Une inquiétante méthode

Mais, à côté de ces perspectives lointaines et floues, le président Guy Mollet indiquait une méthode pour y parvenir. Cette méthode, il l'a reprise dans sa déclaration gouvernementale : des élections libres dans les trois mois après le retour au calme. L'indication de la méthode avait plus d'importance que les perspectives d'avenir, puisque cet avenir ne peut être vraiment déterminé qu'une fois la méthode appliquée, c'est-à-dire en confrontation et, après les précisions apportées le 9 janvier, en négociation avec les élus. On peut dire qu'en indiquant des perspectives d'avenir le président Mollet entendait avant tout écarter toute éventualité de reprise du régime antérieur, reprise qui serait bien la plus irréaliste des solutions.
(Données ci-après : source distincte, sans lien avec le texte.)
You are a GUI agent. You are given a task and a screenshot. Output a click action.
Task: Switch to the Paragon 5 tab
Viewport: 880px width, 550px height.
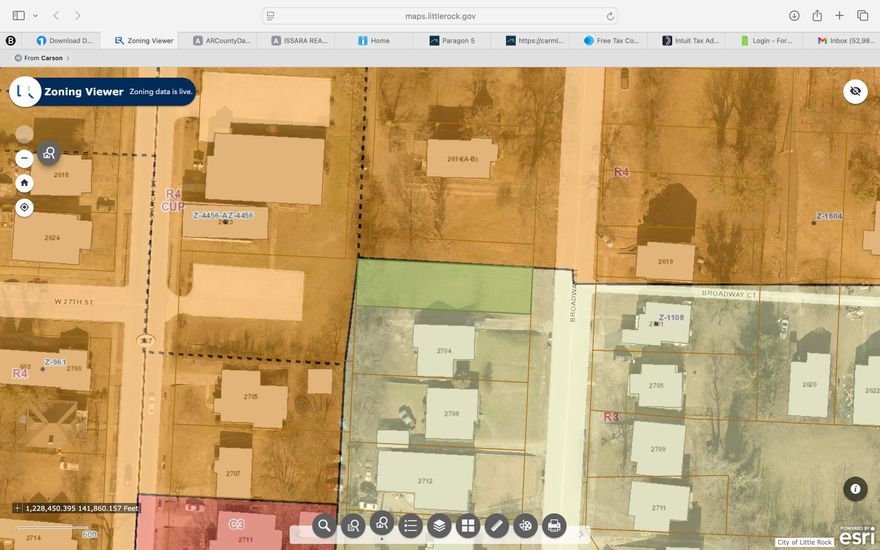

En fin de compte, retour au calme, élections libres du collège unique, négociations dans les trois mois avec les élus. On peut déjà critiquer ce schéma. Trois mois, c'est bien court. Évidemment, lors de sa déclaration ministérielle , le président Mollet, sur le point de pratiquer la politique inverse à celle qu'il avait promise, dans sa campagne électorale, était encore tenu par ses promesses. D'autre part, on peut critiquer le principe même du recours au scrutin. Quelle sera la liberté des élections, trois mois après le retour au calme ? Ne trouvera-t-on pas de petits cercueils dans les boites à lettre ? Les fellaghas, faisant figure de héros, ne récolteront-ils pas tous les suffrages ?

C'est grave, car autant on peut négocier dans un certain rapport de force et obtenir des garanties aussi bien pour la France que pour les Français d'Algérie et les Musulmans fidèles, autant on risque d'être désarmé devant un interlocuteur bénéficiaire d'un scrutin populaire. Surtout, encore une fois, le scrutin sera-t-il libre ? M. Mollet a admis des observateurs neutres. Ceux-ci pèseront déjà, par leur présence même, dans la consultation. Aux yeux des masses, ils symboliseront notre défaite. Et puis c'est oublier aussi qu'il n'y a jamais eu d'élections libres en terre d'Islam. Sauf une fois, en Jordanie : mais une émeute populaire a suffi à faire virer de bord dans les trois semaines les élus ainsi désignés.

Vraiment toute cette affaire d'élections libres est mal pensée.

 

Une curieuse procédure

Mais, cette aventureuse solution dans les semaines qui suivent le 9 janvier, on va l’aggraver. Avec obstination on en précisera les contours. On connait l'adhésion bizarrement demandée par le président Mollet aux partis autres que poujadiste et communiste. On sait comment le Comité socialiste a refermé sur les doigts des parlementaires consultés la porte qu'on leur avait ouverte. A prendre ou à laisser comme un tout, la déclaration du 9 janvier ! Ainsi est-on placé devant ce choix : ou accepter les termes avantageux de cette déclaration, ou laisser le Parti Socialiste passer dans l'opposition et retrouver les facilités et popularités d'un programme électoral déposé sous le paillasson en franchissant la porte de Matignon. Aux beaux jours de Byzance, on n 'a pas fait mieux.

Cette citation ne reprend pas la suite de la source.